Energy pathways and resources#
The energy production system is a graph of
Energy nodes (primary resources),
ProducedEnergy nodes (intermediate
energies), ProducedEnergyCarrier nodes
(final carriers embarked in aircraft), and
ProductionPathway edges. The
graph is declared in initialize_base_objects
(noads.application.base_objects), and the numeric coefficients are scenario
inputs set in single_scenario_setup
(noads.application.scenario_setup). The
EnergyMix assembles the graph into
models for intensive impacts (primary-to-final), extensive production and consumption
(final-to-primary), and resource constraints; see the
energy-mix model of the paper for the formulation.
Adding a production pathway#
To add a pathway to an existing energy, declare it and list it among the pathways of its output energy. For instance, an additional biofuel route:
bio_new = ProductionPathway(
"NewRoute",
impacts=[co2], # impacts generated directly at production
input_streams=[biomass], # what the process consumes
)
biofuel = ProducedEnergy("BIOFUEL", pathways=[bio_ft, bio_atj, bio_hefa, bio_new])
Then provide its coefficients in the constants dictionary of
single_scenario_setup (or in interpolated_2025_2035_2050 for values that mature
in time, as (2025, 2035, 2050) triplets):
constants.update({
"NewRoute.direct.CO2_index": 40.0, # g CO2 per MJ produced
"NewRoute.BIOMASS.efficiency": 0.4, # MJ produced per MJ of biomass
})
Every produced energy with more than one pathway automatically gets time-dependent pathway share controls as optimization variables (one per pathway except the last, which takes the remainder), together with the constraint that shares stay in [0, 1]. Nothing else is required: the optimizer decides how much of the new route to use, and the energy sankey diagrams include it automatically.
Adding a primary resource: geological hydrogen#
A new primary resource is an Energy node
plus a pathway feeding an existing energy.
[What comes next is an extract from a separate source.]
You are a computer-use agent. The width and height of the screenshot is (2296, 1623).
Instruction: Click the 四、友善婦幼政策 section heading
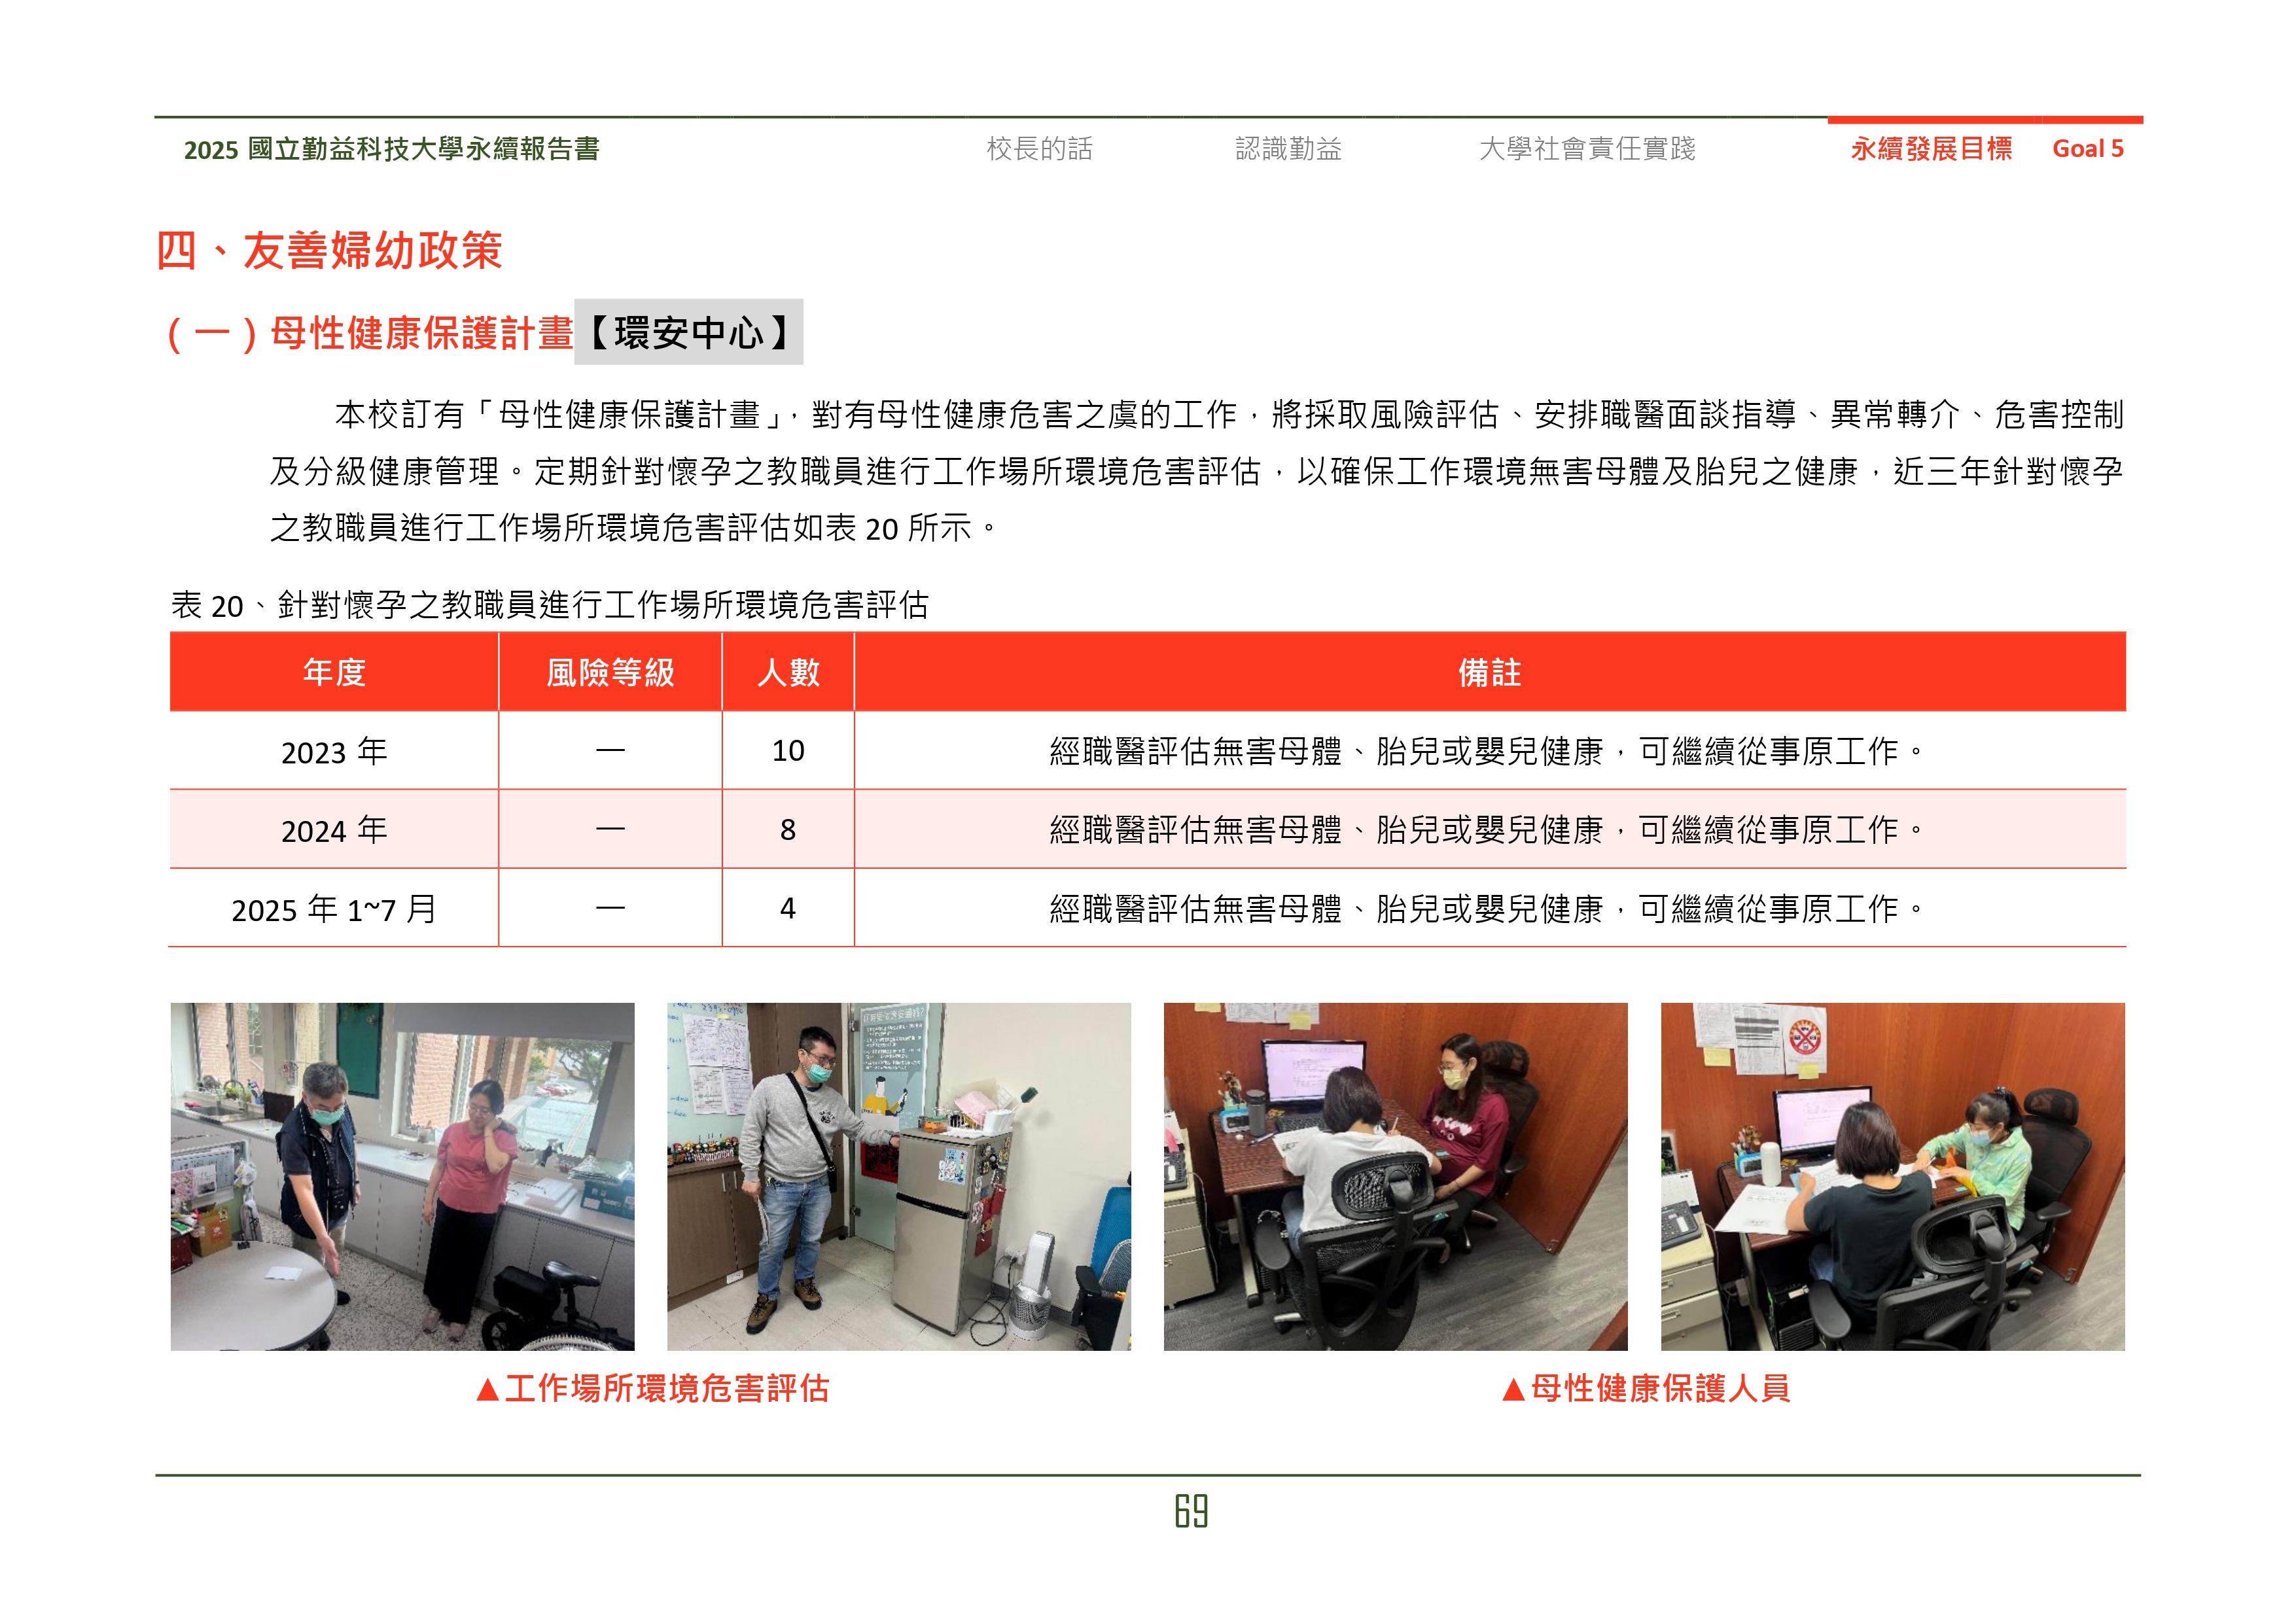tap(330, 250)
Natural (geological) hydrogen, for
example, would compete with electrolysis and gas reforming to supply gaseous
hydrogen:
geo_h2 = Energy("GEO-H2")
geological = ProductionPathway(
"Geological_extraction",
impacts=[co2],
input_streams=[geo_h2],
)
gh2 = ProducedEnergy("GAS-H2", pathways=[electrolysis, gas, geological])
with its coefficients:
constants.update({
"GEO-H2.CO2_index": 0.0,
"Geological_extraction.direct.CO2_index": 5.0, # extraction and purification
"Geological_extraction.GEO-H2.efficiency": 0.9,
})
Limiting its availability#
Biomass and electricity consumption are limited to a fair share of a global production trajectory. The same mechanism applies to any primary resource: list it in the energy-mix constructor,
energy_mix = EnergyMix(energies, inputs_to_constrain=[electricity, biomass, geo_h2])
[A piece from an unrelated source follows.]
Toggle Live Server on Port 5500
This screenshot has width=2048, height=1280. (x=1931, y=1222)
and provide the two inputs the constraint model expects: a scalar
"GEO-H2.fair_share" (in the constants dictionary) and a time series
"GEO-H2.global_production" (in J/year, added to the scenario inputs). For biomass
and electricity these trajectories come from the AR6 scenario database
(noads.application.background_scenario_data, keys
"<RESOURCE>.global_production"); for a resource absent from AR6, interpolate your
own trajectory onto temporal_scenario.time_vector the same way
single_scenario_setup does for the AR6 series.
Note
Estimates of extractable geological hydrogen are still highly uncertain; treating the global production trajectory as an uncertain input is a natural use case for the uncertainty quantification workflows.